La enfermedad, en muchos casos, agota la vida más esencial con el dolor y el sufrimiento, y convierte al ser en un mero cuerpo, en un trozo de carne encogido y flácido que se descompone hasta la putrefacción final. Así lo ven todos los pacientes del sanatorio de Beck, también con sus esperanzas, sus ilusiones, sus autoengaños. Verse reducido a ser un cuerpo, a contemplar la vida desde la horizontalidad, en lugar de la perspectiva vertical a la que estamos acostumbrados, cambia totalmente la percepción de las cosas, y este proceso lo describe a la perfección Max Blecher en Corazones cicatrizados.

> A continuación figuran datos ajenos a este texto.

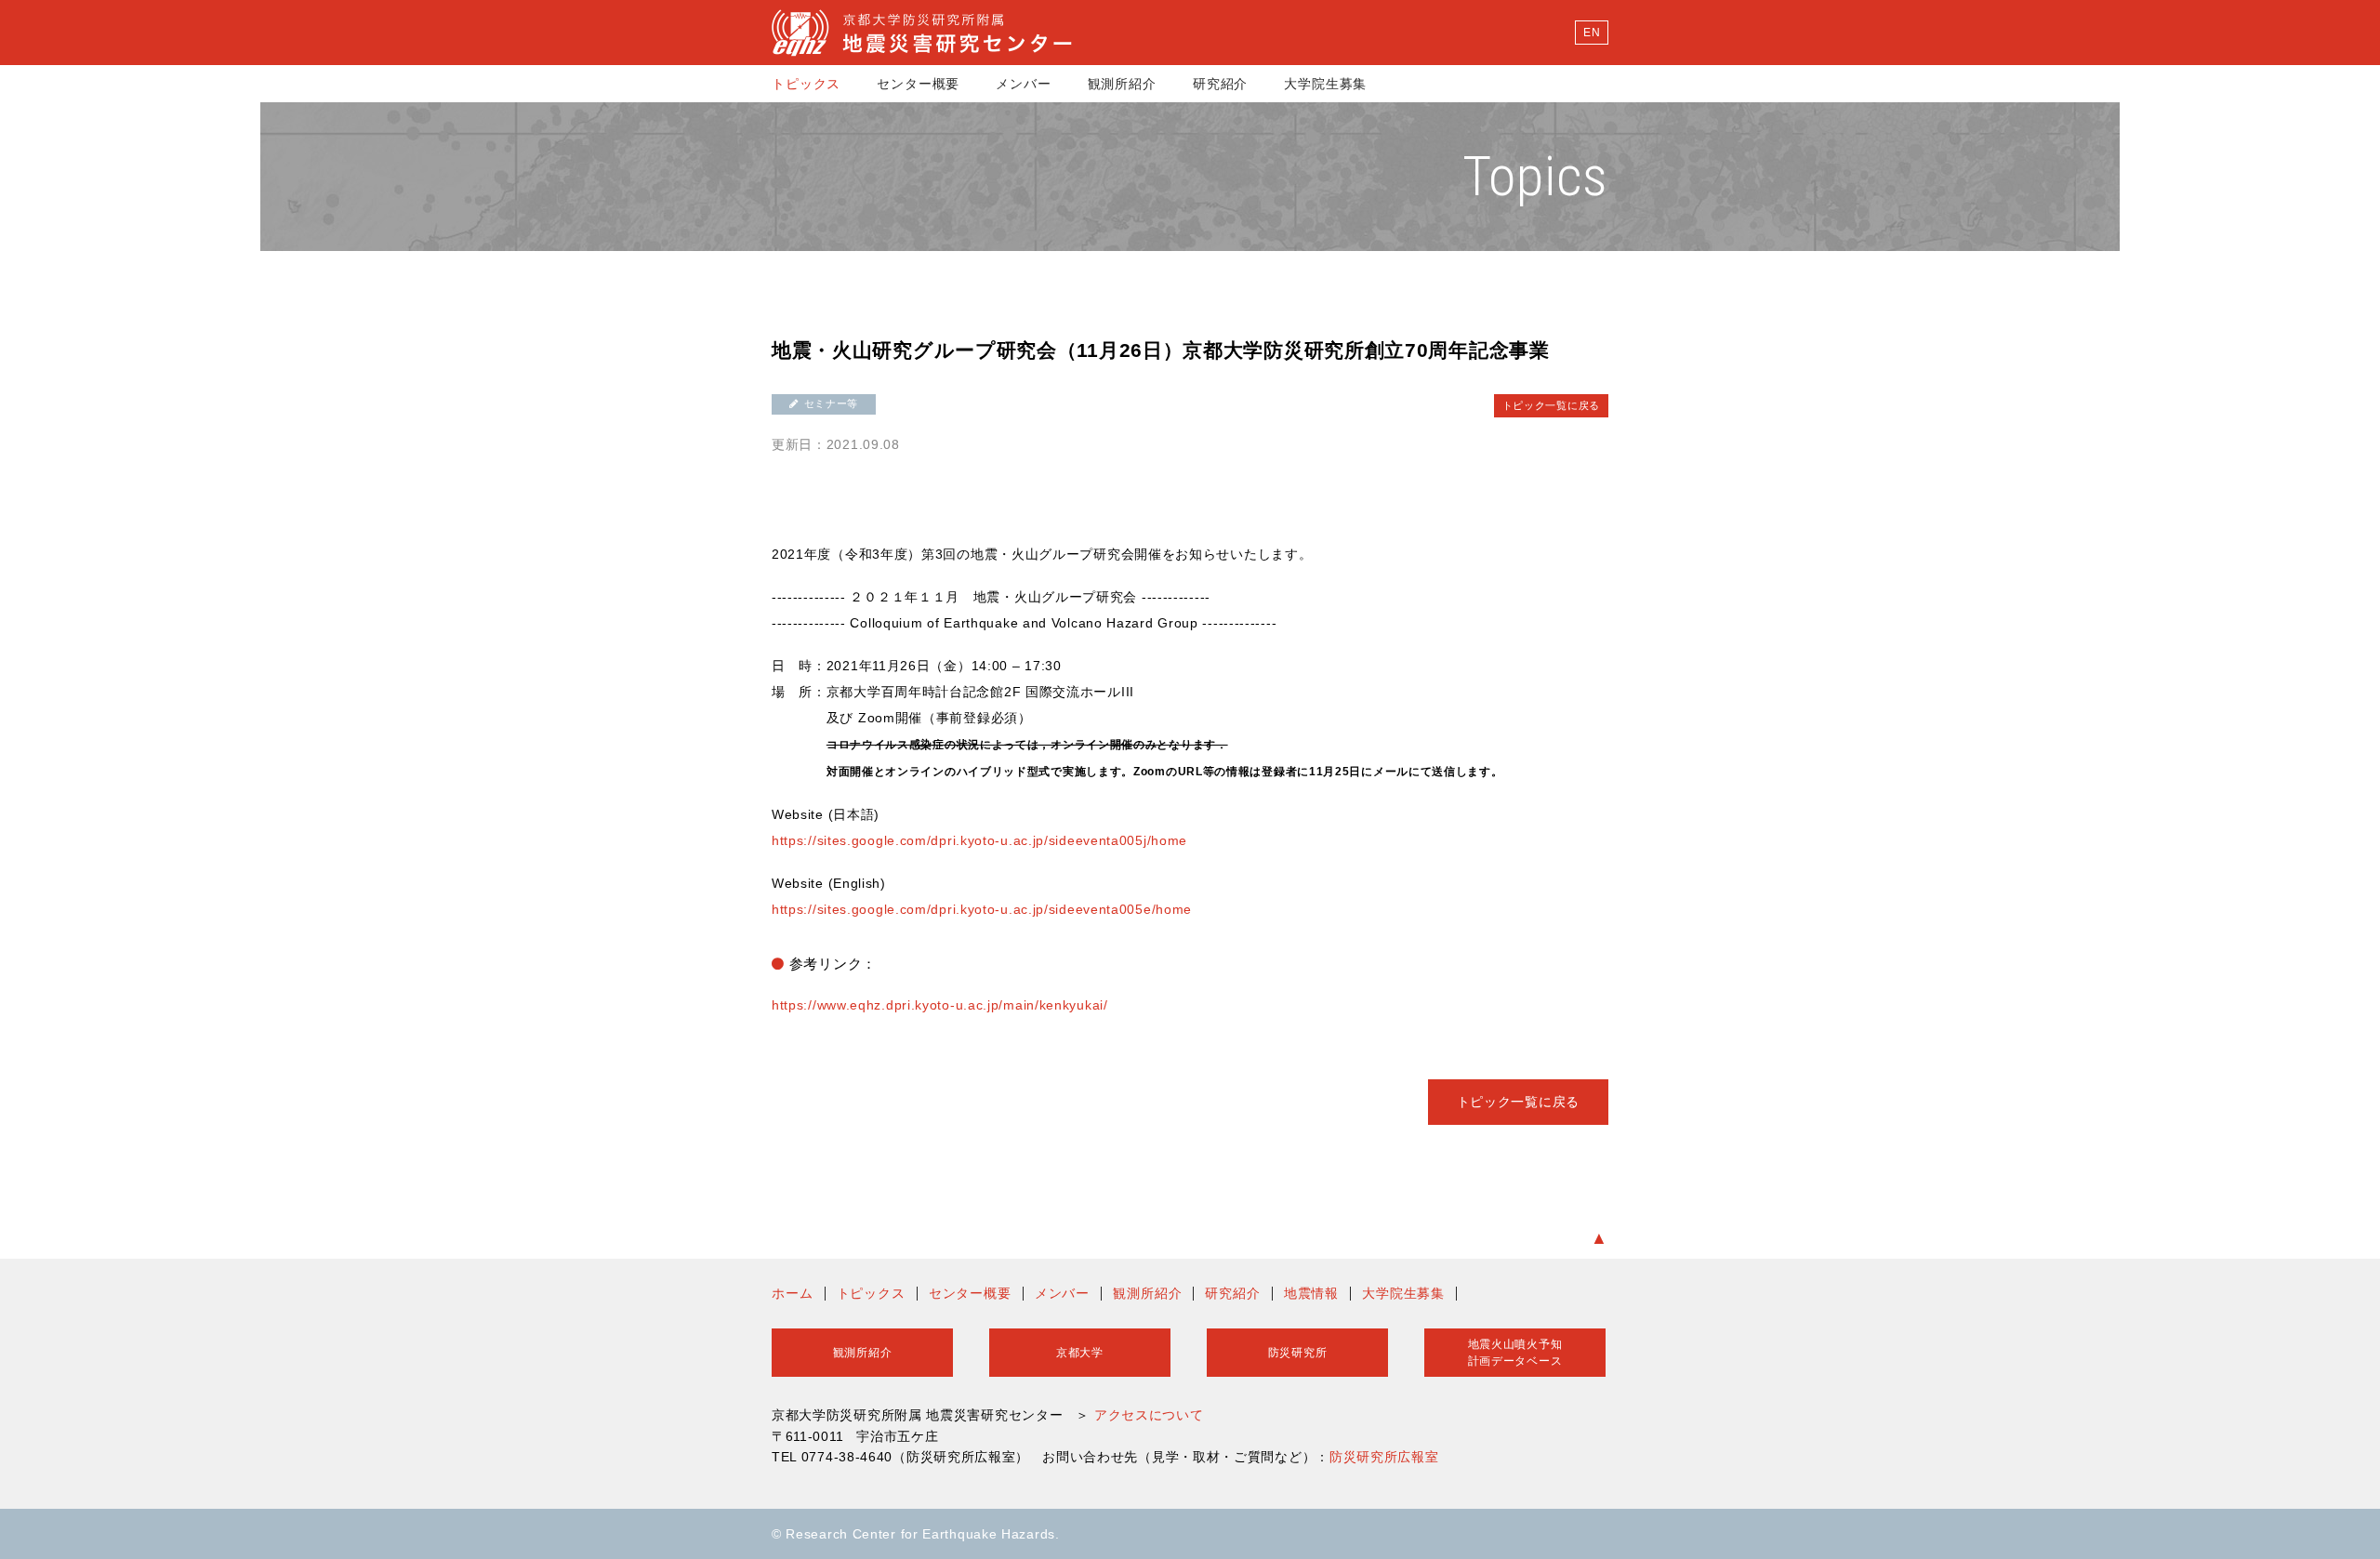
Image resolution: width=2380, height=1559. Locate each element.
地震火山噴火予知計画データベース (1515, 1352)
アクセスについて (1149, 1414)
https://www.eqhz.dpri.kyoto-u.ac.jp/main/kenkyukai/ (940, 1004)
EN (1591, 32)
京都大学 (1080, 1352)
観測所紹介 (1122, 83)
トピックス (806, 83)
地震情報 (1311, 1293)
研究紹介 (1220, 83)
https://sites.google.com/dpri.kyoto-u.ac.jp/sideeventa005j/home (979, 840)
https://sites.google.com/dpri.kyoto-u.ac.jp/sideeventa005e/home (982, 909)
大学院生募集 (1325, 83)
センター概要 (918, 83)
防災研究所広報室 (1384, 1456)
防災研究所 (1298, 1352)
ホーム (792, 1293)
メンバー (1023, 83)
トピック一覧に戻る (1551, 405)
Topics (1535, 176)
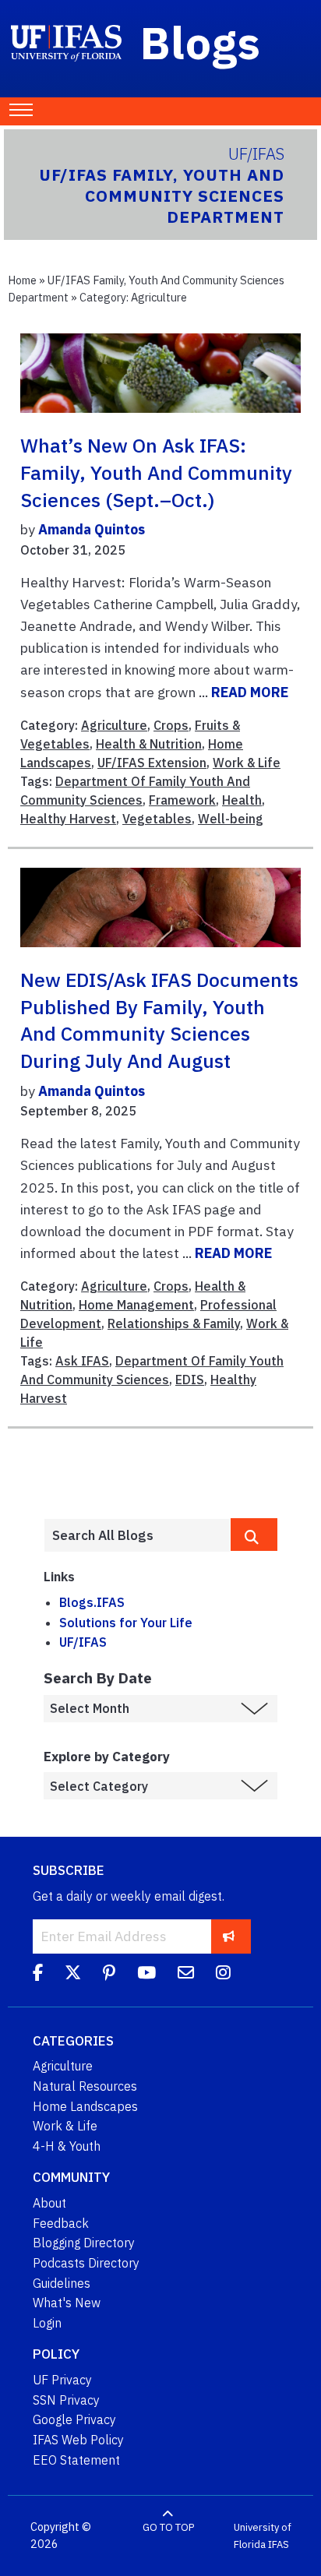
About (49, 2203)
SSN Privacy (66, 2400)
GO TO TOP (168, 2527)
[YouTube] (146, 1975)
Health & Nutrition (149, 744)
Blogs (200, 42)
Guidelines (61, 2283)
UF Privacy (62, 2379)
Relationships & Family (174, 1323)
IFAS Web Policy (78, 2439)
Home (22, 280)
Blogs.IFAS (92, 1602)
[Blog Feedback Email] (186, 1975)
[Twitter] (73, 1975)
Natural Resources (85, 2086)
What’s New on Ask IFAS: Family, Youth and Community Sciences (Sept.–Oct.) (156, 472)
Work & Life (246, 762)
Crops (171, 725)
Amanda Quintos (91, 529)
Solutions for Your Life (125, 1622)
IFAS (278, 2544)
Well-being (230, 818)
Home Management (136, 1305)
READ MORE (249, 692)
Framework (182, 800)
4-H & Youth (67, 2146)
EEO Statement (76, 2460)
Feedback (61, 2223)
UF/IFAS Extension (151, 762)
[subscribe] (228, 1936)
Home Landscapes (85, 2106)
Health (242, 800)
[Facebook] (38, 1975)
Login (47, 2323)
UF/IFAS (83, 1642)
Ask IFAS (82, 1361)
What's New (67, 2302)
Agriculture (114, 725)
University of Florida (262, 2536)
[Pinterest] (109, 1975)
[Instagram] (223, 1975)
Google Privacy (74, 2419)
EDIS (189, 1379)
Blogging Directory (84, 2242)
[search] (254, 1534)
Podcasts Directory (86, 2263)
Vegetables (157, 818)
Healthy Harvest (68, 818)
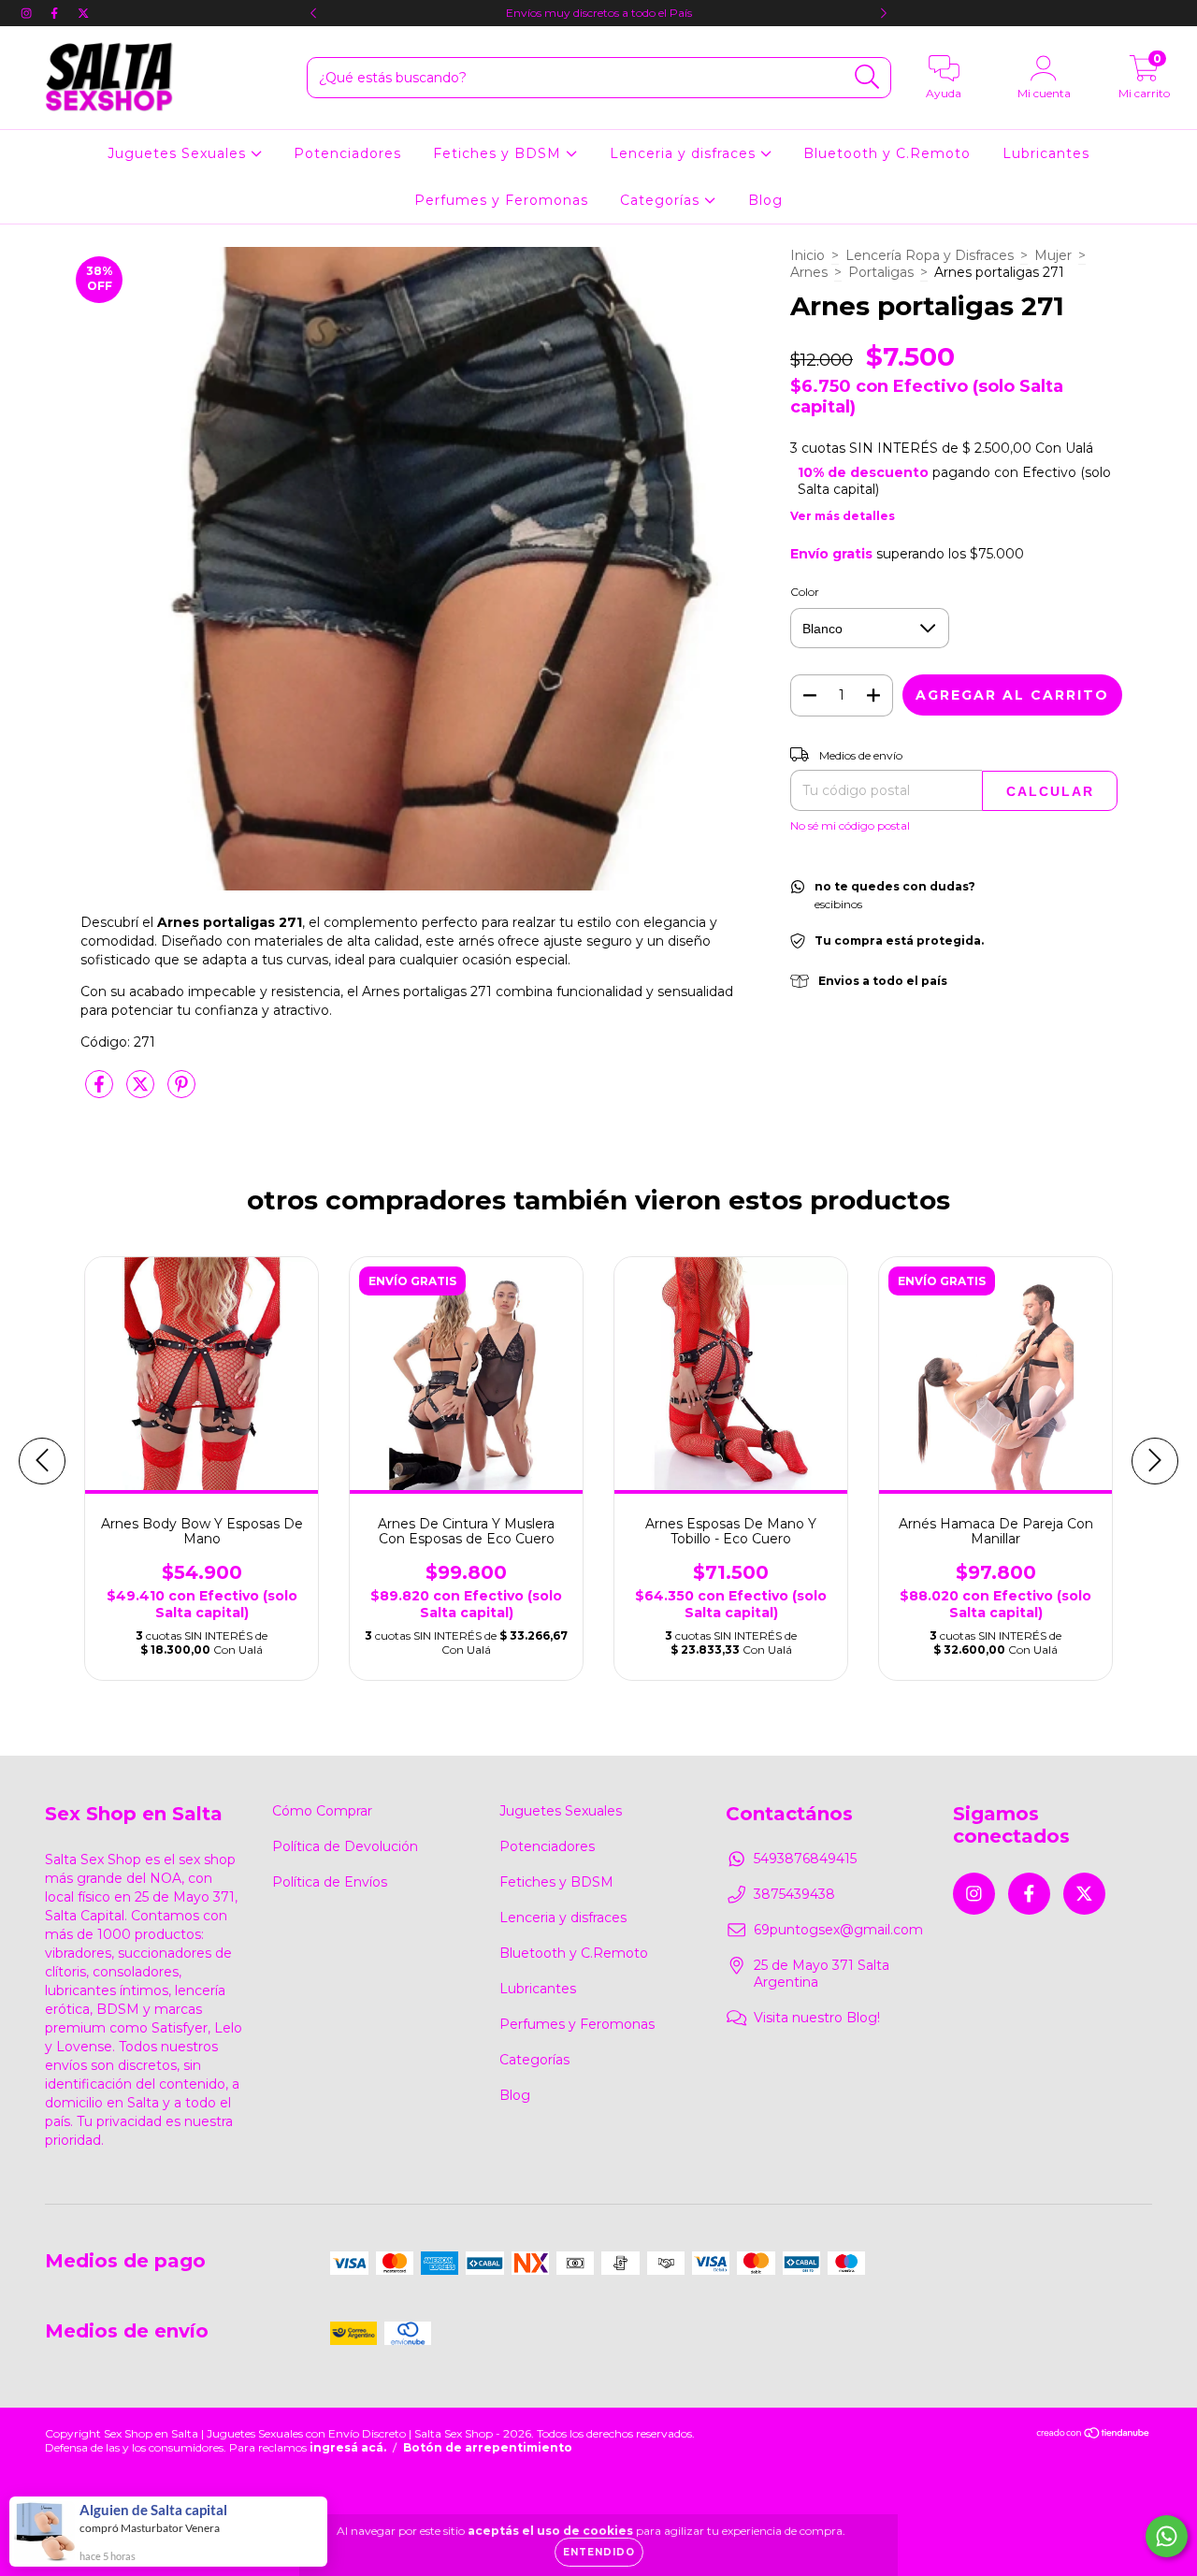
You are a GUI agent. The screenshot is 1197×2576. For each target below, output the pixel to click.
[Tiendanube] (1093, 2435)
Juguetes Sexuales (179, 153)
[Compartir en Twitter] (142, 1091)
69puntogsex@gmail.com (838, 1929)
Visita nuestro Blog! (817, 2017)
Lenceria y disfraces (685, 153)
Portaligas (881, 272)
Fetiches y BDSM (499, 153)
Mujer (1053, 255)
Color (804, 592)
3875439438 (794, 1894)
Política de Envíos (329, 1882)
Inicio (807, 255)
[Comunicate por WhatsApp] (1167, 2536)
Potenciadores (347, 153)
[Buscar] (867, 77)
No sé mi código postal (850, 825)
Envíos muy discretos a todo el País (599, 13)
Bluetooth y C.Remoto (887, 153)
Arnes (809, 272)
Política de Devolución (345, 1846)
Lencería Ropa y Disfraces (929, 255)
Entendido (599, 2552)
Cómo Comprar (322, 1810)
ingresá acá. (348, 2447)
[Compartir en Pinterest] (181, 1091)
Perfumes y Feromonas (501, 200)
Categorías (662, 200)
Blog (765, 200)
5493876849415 (805, 1858)
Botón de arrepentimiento (487, 2447)
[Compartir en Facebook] (101, 1091)
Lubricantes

Como afirma en uno de los capítulos, el enfermo se ve reducido a ser “menos que tú mismo” y ya no es tanto la dolencia, el dolor puro –cuando existe- o el confinamiento forzado, sino el sufrimiento de verse convertido en algo, en un objeto de seguimiento y estudio, en una materia que padece y progresa y empeora.
Obviamente, en aquella época la psicología no trataba el cuidado mental paliativo de los enfermos y por eso es muy interesante leer un texto en el que la enfermedad se nos muestra en su aspecto más cruel, tal como es como hecho que detiene, suspende o rompe nuestras vidas. Tal vez la mejor lección -la inmensa lección- que nos da Max Blecher en Corazones cicatrizado es enseñarnos que, cuando el cuerpo demanda una atención desmesurada, la mente, el cerebro, es otra parte del cuerpo (si no es la causante de la dolencia) a la que hay que prestar más atención que cualquier otra cosa, como un acto de coraje o de inteligencia.
Corazones cicatrizados. Max Blecher. Editorial Pre-Textos.